**Task goal:** Below are some records. Set down exactly the line holding "750x1260 pixels. Task: Switch" and every later line through the end, omitting the pictures.

Dataset records:
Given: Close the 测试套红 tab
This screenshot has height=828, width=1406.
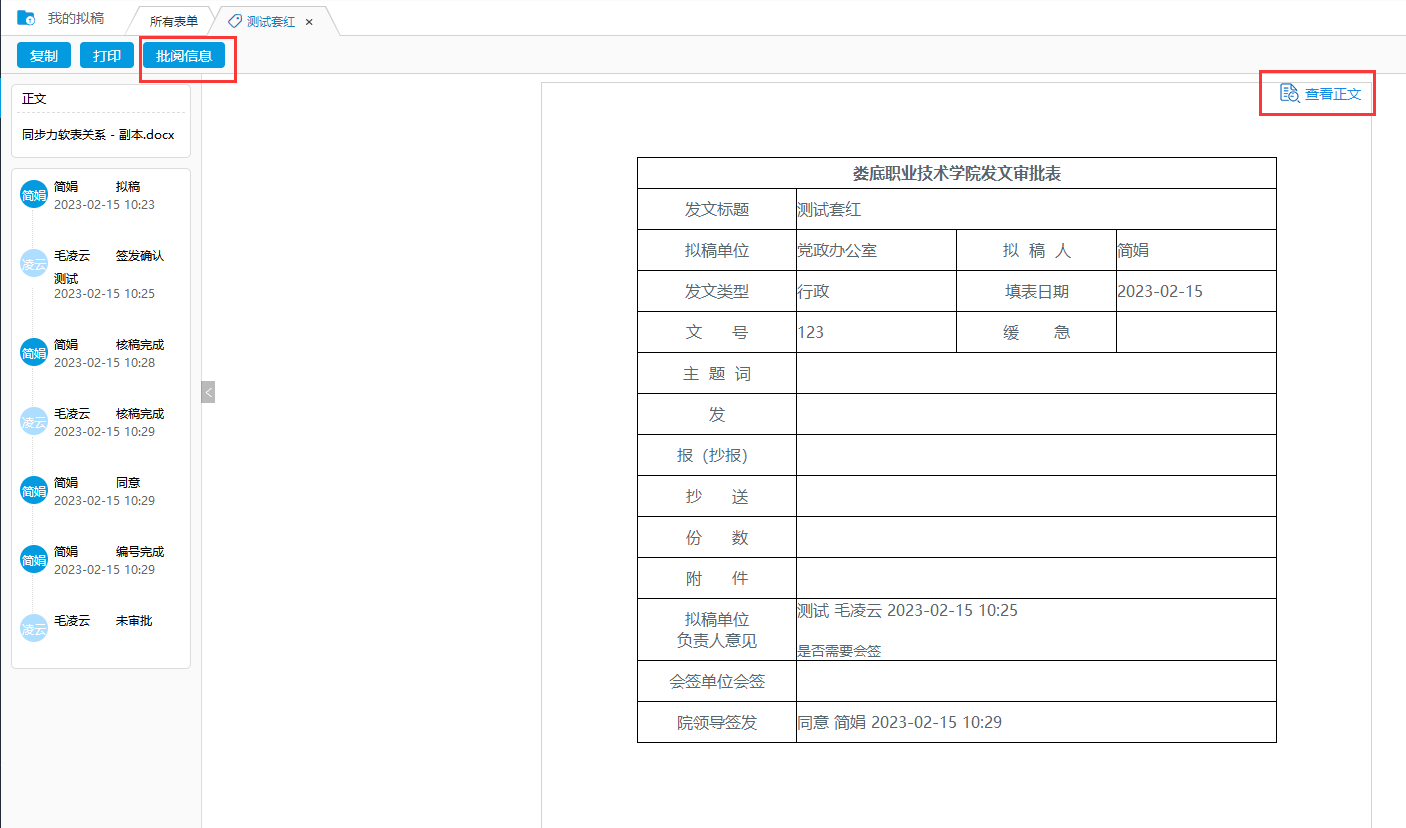Looking at the screenshot, I should (309, 22).
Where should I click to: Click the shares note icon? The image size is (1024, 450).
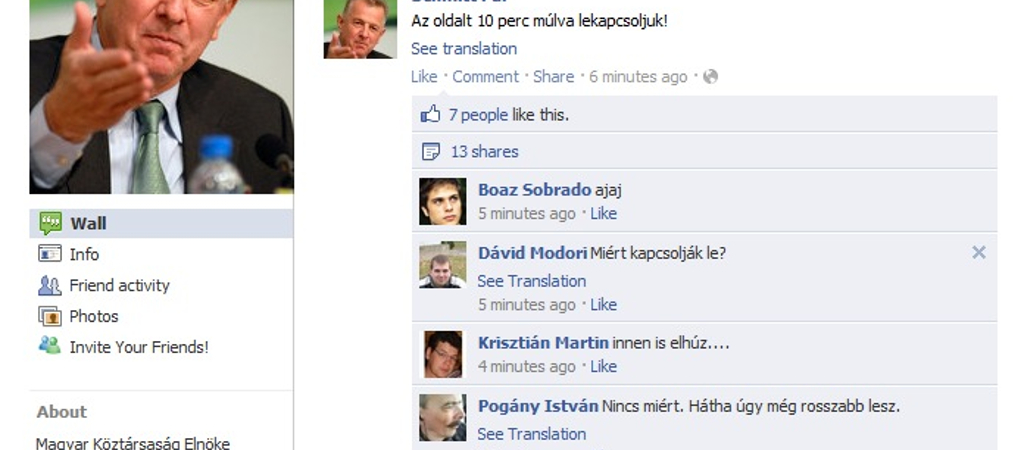tap(430, 152)
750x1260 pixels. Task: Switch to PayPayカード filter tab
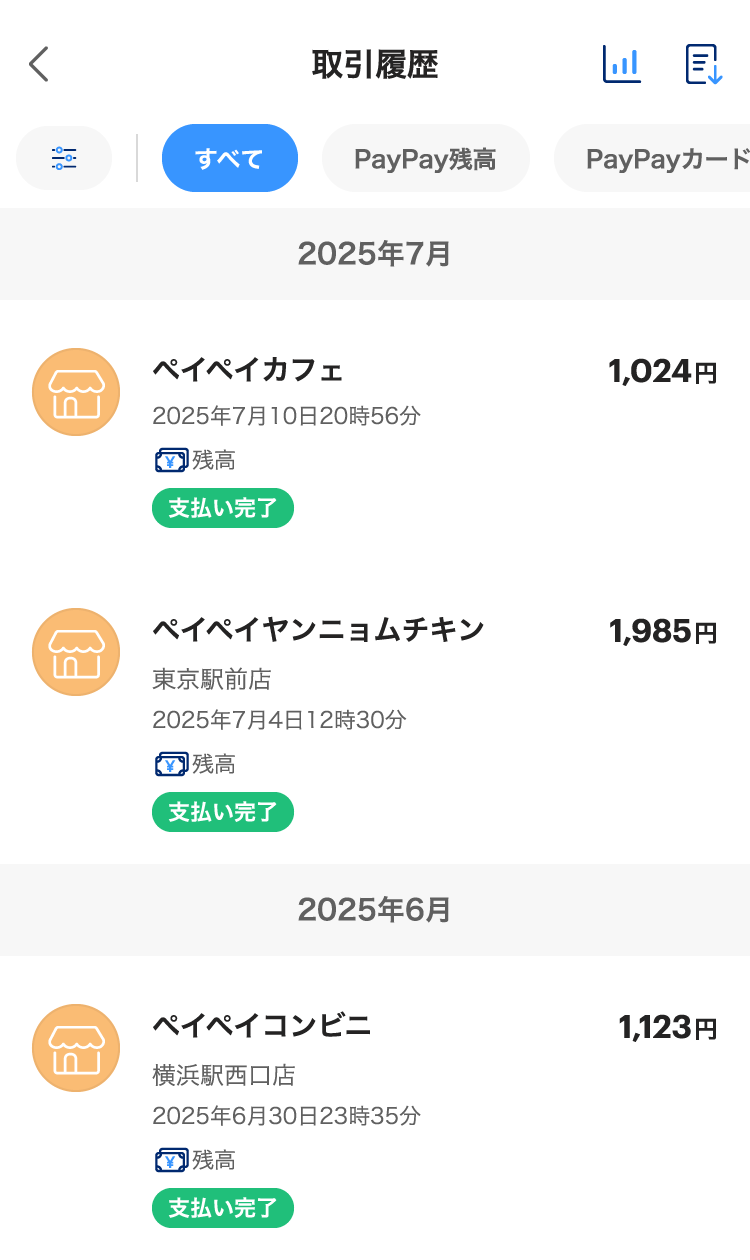click(660, 158)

**Task result:**
750x1260 pixels. Task: Switch to PayPayカード filter tab
click(660, 158)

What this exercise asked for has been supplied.